Text to read »
Reputation: 1
I am trying to remove a particular property from a HTML string.
Here is my sample HTML string.
<span lang=EN-GB style='font-size:10.0pt;line-height:115%;font-family:"Tahoma","sans-serif";color:#17365D'>Thank you</span>
Is there any way to remove the line-height:115%; property from the string, which would have provide me the output as below by using Regex in C#.net?
<span lang=EN-GB style='font-size:10.0pt;font-family:"Tahoma","sans-serif";color:#17365D'>Thank you</span>
I have tried with this Regex, but it just removed all of the style attribute, but what I am trying to achieve here is to remove only the line-height property.
Regex.Replace(html, @"<([^>]*)(?:style)=(?:'[^']*'|""[^""]*""|[^\s>]+)([^>]*)>", "<$1$2>", RegexOptions.IgnoreCase);
I just need to match the line-height property in the style attribute without caring about the value it has and remove the whole line till the end of semicolon(;). Any help would be greatly appreciated. Thanks.
Upvotes: 0
Views: 1209
Reputation: 1
thanks everyone for your kind suggestion. I have figured out a Regex for this situation. Here's it if anyone is interested. Thank you.

Data pulled from a collection »
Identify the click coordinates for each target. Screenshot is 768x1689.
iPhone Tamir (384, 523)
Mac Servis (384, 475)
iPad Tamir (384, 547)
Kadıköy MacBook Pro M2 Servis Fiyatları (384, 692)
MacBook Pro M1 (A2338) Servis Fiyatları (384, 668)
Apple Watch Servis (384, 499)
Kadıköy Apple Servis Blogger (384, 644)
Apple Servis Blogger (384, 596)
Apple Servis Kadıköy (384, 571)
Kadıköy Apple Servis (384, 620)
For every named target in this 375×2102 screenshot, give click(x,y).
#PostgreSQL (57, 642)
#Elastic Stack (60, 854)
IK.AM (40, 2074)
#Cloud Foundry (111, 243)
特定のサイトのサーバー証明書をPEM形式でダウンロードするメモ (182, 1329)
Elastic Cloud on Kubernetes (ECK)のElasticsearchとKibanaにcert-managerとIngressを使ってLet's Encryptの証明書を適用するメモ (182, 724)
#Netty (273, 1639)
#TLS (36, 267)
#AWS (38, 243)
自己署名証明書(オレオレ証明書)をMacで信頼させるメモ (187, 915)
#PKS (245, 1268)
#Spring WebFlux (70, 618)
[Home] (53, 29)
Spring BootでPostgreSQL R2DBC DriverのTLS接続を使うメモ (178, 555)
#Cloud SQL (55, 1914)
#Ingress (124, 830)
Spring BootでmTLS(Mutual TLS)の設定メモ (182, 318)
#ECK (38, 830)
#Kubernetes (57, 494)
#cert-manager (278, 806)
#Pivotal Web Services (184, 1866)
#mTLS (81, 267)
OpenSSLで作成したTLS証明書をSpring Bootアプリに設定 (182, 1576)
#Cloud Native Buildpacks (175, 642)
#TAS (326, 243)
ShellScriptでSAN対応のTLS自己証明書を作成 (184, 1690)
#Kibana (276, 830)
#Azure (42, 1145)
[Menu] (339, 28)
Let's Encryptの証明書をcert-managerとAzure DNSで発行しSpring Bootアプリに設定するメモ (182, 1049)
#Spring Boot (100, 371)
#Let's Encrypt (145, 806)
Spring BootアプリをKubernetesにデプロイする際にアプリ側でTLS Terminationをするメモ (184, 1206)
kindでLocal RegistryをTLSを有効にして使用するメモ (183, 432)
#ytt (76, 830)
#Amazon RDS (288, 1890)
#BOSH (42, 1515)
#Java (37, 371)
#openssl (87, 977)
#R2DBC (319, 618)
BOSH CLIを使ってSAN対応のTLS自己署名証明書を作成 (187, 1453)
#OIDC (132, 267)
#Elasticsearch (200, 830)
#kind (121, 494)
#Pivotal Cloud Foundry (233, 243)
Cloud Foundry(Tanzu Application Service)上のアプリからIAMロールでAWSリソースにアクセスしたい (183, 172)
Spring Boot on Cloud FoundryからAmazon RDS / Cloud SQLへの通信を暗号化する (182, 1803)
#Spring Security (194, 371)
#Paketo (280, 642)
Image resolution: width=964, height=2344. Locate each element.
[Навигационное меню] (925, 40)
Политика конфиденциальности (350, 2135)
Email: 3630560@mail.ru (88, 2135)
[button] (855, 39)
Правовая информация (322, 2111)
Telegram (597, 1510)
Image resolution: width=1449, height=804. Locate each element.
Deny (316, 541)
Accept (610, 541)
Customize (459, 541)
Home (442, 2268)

Work instructions »
a) Set down the listing lines from the one holding "#cert-manager (278, 806)" through the last line of the listing, both included, with no changes.
b) Resume the forum thread about stripping the line-height property from an HTML style attribute with Regex, starting after its final sentence.

Response list »
a)
#cert-manager (278, 806)
#Pivotal Web Services (184, 1866)
#mTLS (81, 267)
OpenSSLで作成したTLS証明書をSpring Bootアプリに設定 (182, 1576)
#Cloud Native Buildpacks (175, 642)
#TAS (326, 243)
ShellScriptでSAN対応のTLS自己証明書を作成 (184, 1690)
#Kibana (276, 830)
#Azure (42, 1145)
[Menu] (339, 28)
Let's Encryptの証明書をcert-managerとAzure DNSで発行しSpring Bootアプリに設定するメモ (182, 1049)
#Spring Boot (100, 371)
#Let's Encrypt (145, 806)
Spring BootアプリをKubernetesにデプロイする際にアプリ側でTLS Terminationをするメモ (184, 1206)
kindでLocal RegistryをTLSを有効にして使用するメモ (183, 432)
#ytt (76, 830)
#Amazon RDS (288, 1890)
#BOSH (42, 1515)
#Java (37, 371)
#openssl (87, 977)
#R2DBC (319, 618)
BOSH CLIを使ってSAN対応のTLS自己署名証明書を作成 (187, 1453)
#OIDC (132, 267)
#Elasticsearch (200, 830)
#kind (121, 494)
#Pivotal Cloud Foundry (233, 243)
Cloud Foundry(Tanzu Application Service)上のアプリからIAMロールでAWSリソースにアクセスしたい (183, 172)
Spring Boot on Cloud FoundryからAmazon RDS / Cloud SQLへの通信を暗号化する (182, 1803)
#Spring Security (194, 371)
#Paketo (280, 642)
Image resolution: width=964, height=2344. Locate each element.
[Навигационное меню] (925, 40)
Политика конфиденциальности (350, 2135)
Email: 3630560@mail.ru (88, 2135)
[button] (855, 39)
Правовая информация (322, 2111)
Telegram (597, 1510)
Image resolution: width=1449, height=804. Locate each element.
Deny (316, 541)
Accept (610, 541)
Customize (459, 541)
Home (442, 2268)

b)
html = Regex.Replace(html, @"line-height:[^;]+;", "", RegexOptions.IgnoreCase);
Upvotes: 0
Reputation: 47784
You could try using HtmlAgilityPack for this instead of using Regex.
Excuse me for the below example is a lil messy(but works) just to give you an idea of this.
HtmlAgilityPack.HtmlDocument doc = new HtmlAgilityPack.HtmlDocument();
doc.LoadHtml("<span lang=EN-GB style='font-size:10.0pt;line-height:115%;font-family:\"Tahoma\",\"sans-serif\";color:#17365D'>Thank you</span>");
foreach (var item in doc.DocumentNode.Descendants("span"))
{
var temp = item.Attributes["style"];
var styles = temp.Value.Split(';').ToList();
var newStyleList = styles.Where(m => !m.Contains("line-height:115%")).ToList();
string newStyle = string.Empty;
foreach (var style in newStyleList)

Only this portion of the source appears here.